Il colosso tecnologico Tencent ha raggiunto un valore di mercato superiore ai 500 miliardi di dollari, diventando la prima azienda cinese a tagliare l’ambito traguardo. Questo vuol dire che la compagnia di Ma Huateng ha scavalcato il colosso dell’e-commerce Alibaba (474 miliardi) e Facebook (522 miliardi), andando ad ampliare la rosa già composta da Apple, Alphabet, Microsoft e Amazon. Proprio come Alibaba, negli ultimi anni Tencent ha ampliato il proprio business passando dalla piattaforma di messaggistica Wechat ad altri servizi, dai pagamenti online e le news fino ai videogame, che da soli hanno fruttato 5 miliardi di dollari soltanto nell’ultimo trimestre grazie al successone Honour Of Kings. E’ proprio grazie alla propria versatilità che Tencent è riuscita a inserirsi in modo pervasivo nella vita quotidiana dei cinesi, con la complicità del governo e dei molti paletti imposti alle società straniere operanti in Cina. Di queste ore la notizia che la società cinese ha ottenuto i diritti esclusivi per portare oltre Muraglia Playerunknown’s Battleground, il gioco più venduto al mondo di produzione sudcoreana. Ma a una condizione: che i contenuti “vengano adattati ai valori socialisti e alla cultura e tradizione cinese”. Quella di armonizzare i propri prodotti per aggirare la censura è la stessa strategia usata dal competitor NetEase Inc, che appena pochi giorni fa ha introdotto sullo sfondo dei suoi giochi di sopravvivenza striscioni con su scritto “salvaguardare la sicurezza nazionale, salvaguardare la pace nel mondo”.
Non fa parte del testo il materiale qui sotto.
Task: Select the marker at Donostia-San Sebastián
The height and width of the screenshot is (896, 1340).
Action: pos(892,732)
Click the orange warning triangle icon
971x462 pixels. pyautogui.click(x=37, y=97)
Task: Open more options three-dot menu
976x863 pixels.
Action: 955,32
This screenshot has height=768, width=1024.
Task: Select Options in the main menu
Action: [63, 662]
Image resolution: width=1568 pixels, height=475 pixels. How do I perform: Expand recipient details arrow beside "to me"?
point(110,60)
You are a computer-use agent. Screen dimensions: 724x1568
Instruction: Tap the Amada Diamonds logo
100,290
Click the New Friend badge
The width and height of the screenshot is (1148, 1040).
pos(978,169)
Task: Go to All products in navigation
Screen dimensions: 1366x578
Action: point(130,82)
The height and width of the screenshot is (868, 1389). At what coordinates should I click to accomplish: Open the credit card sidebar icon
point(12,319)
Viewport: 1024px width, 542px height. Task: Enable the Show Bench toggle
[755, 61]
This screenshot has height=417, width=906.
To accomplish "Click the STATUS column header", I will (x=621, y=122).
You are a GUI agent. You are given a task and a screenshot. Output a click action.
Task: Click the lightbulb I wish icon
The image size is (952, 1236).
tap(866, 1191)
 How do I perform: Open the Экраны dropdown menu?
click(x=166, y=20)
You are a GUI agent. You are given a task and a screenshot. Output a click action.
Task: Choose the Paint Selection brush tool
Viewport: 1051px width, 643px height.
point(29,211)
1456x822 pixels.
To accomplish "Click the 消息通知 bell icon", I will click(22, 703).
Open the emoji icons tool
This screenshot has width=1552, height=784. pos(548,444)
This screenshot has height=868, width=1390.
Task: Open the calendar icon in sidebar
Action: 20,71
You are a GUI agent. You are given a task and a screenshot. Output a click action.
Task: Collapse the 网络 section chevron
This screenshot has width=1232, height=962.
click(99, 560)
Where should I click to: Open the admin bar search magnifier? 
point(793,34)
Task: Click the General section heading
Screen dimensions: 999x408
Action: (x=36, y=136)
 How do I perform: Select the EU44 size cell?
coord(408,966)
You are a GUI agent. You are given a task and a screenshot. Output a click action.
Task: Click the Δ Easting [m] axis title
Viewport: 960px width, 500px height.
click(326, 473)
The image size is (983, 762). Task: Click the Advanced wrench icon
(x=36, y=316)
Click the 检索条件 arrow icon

Seul valuta l’interruzione delle esercitazioni militare con gli Usa

La Corea del Sud potrebbe decidere di interrompere le esercitazioni congiunte con gli Stati uniti a partire dal prossimo anno. Motivo? proteggere il paese da ulteriori provocazioni nordcoreane in previsioni delle Olimpiadi invernali che si terranno dal 9 al 25 febbraio a Pyeongchang. Secondo l’agenzia sudcoreana Yonhap, le decisione è nell’aria “da molto tempo” dal momento che Pyongyang ha sempre descritto le operazioni con gli Stati uniti “prove ufficiali” per un’invasione del Nord. La notizia arriva a poche ore dalla reintroduzione della Corea del Nord tra gli sponsor del terrorismo, decisione assunta da Trump e accolta con moderato supporto da Seul che ha specificato di essere favorevole nella misura in cui serva a ottenere la denuclearizzazione della penisola con mezzi pacifici. Questo, tuttavia, non ha impedito all’alleato americano di riavvicinarsi alla Cina nel corso di una serie di incontri tra i rispettivi vertici con la promessa di mantenere la linea dei “tre no”: nessun dispiegamento aggiuntivo del sistema antimissile THAAD; nessuna partecipazione al network di difesa missilistica degli Stati Uniti; nessuna creazione di un’alleanza militare trilaterale con Stati Uniti e Giappone. Un’interruzione delle esercitazioni Corea del Sud-Usa verrebbe proprio incontro alle richieste di Pechino, fautrice di una soluzione della crisi attraverso la “doppia sospensione” delle attività militari americane nella regione e dello sviluppo nucleare nordcoreano. Bocciata invece l’inasprimento delle sanzioni unilaterali aggiunte martedì da Washington contro le attività commerciali del Nord. Le sanzioni, che coinvolgono anche diverse società cinesi, stando alla Cina, sono “un metodo sbagliato per esercitare la propria giurisdizione sugli altri paesi”.